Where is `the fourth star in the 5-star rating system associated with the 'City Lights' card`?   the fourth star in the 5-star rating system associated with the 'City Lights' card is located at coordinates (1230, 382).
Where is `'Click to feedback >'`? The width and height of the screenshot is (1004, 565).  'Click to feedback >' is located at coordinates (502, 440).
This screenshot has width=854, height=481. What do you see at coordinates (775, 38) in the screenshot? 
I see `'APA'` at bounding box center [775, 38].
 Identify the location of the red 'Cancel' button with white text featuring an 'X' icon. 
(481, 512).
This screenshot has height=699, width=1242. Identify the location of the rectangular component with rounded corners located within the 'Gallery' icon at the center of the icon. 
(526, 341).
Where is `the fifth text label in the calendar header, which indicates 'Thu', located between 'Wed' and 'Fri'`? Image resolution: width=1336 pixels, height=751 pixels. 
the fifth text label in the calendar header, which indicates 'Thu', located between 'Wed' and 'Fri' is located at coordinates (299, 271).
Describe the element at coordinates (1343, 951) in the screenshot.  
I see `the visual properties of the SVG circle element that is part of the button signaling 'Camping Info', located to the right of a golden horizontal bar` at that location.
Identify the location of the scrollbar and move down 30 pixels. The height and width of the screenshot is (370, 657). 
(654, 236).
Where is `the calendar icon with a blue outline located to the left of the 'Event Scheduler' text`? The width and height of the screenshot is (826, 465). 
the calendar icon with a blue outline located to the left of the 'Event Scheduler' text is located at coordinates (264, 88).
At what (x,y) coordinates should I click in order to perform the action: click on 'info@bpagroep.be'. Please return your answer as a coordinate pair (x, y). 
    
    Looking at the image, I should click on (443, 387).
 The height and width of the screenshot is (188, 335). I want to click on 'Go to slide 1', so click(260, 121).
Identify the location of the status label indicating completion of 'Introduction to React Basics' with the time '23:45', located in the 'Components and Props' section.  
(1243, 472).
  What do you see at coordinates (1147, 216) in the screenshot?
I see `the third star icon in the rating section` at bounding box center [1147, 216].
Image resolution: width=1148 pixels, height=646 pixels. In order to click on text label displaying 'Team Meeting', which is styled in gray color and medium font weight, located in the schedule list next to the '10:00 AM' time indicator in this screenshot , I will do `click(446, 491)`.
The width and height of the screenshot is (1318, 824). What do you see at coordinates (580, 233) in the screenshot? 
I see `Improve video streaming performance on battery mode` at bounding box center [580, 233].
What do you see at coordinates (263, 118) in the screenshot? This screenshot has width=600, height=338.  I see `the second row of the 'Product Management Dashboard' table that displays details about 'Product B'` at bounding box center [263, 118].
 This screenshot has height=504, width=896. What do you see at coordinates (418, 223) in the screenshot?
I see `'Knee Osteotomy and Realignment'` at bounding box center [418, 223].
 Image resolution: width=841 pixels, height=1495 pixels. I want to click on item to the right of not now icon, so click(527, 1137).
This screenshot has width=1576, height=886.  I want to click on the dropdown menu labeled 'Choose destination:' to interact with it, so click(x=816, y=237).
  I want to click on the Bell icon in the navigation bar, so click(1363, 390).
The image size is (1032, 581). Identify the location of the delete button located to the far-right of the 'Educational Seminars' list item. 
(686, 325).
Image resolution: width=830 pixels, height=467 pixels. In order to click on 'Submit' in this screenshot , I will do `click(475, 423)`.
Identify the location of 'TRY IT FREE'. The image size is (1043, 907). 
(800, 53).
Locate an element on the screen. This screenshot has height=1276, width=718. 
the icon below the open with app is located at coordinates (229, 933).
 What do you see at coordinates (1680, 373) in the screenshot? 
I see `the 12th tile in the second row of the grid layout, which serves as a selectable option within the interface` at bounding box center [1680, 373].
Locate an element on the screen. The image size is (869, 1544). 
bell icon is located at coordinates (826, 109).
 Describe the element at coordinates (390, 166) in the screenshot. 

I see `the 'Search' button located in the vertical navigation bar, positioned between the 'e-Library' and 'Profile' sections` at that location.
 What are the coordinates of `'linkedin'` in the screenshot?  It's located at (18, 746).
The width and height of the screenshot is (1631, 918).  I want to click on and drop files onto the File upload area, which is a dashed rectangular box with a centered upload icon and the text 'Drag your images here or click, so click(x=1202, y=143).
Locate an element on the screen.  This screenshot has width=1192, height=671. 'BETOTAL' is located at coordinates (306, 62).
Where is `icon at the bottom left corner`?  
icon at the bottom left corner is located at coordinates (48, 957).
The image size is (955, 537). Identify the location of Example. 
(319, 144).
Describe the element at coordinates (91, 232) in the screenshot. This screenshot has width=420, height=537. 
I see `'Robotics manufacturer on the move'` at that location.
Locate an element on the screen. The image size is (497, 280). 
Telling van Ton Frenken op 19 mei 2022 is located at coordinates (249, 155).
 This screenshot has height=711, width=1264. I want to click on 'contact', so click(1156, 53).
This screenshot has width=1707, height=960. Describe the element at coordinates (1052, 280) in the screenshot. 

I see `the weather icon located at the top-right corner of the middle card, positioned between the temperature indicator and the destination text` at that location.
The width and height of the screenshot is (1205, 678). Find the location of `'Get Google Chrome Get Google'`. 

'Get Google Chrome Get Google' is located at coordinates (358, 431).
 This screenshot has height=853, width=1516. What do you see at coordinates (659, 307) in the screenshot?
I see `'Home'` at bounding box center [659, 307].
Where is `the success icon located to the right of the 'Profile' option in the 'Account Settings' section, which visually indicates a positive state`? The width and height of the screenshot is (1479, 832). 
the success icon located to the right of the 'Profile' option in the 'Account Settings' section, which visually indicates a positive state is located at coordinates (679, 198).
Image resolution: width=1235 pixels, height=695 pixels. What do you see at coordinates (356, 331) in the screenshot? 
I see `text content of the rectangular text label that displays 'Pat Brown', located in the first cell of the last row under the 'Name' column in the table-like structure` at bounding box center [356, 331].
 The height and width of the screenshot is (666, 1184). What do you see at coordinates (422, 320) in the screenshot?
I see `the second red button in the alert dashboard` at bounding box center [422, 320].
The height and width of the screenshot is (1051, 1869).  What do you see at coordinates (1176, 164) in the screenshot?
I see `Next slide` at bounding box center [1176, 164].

**Task statement**
Rewrite the records from the line containing "Identify the location of the status" through the line containing "center [1147, 216].", swapping "status label" for "progress label" and leaving everything else unchanged.

**The reply**
Identify the location of the progress label indicating completion of 'Introduction to React Basics' with the time '23:45', located in the 'Components and Props' section.  
(1243, 472).
  What do you see at coordinates (1147, 216) in the screenshot?
I see `the third star icon in the rating section` at bounding box center [1147, 216].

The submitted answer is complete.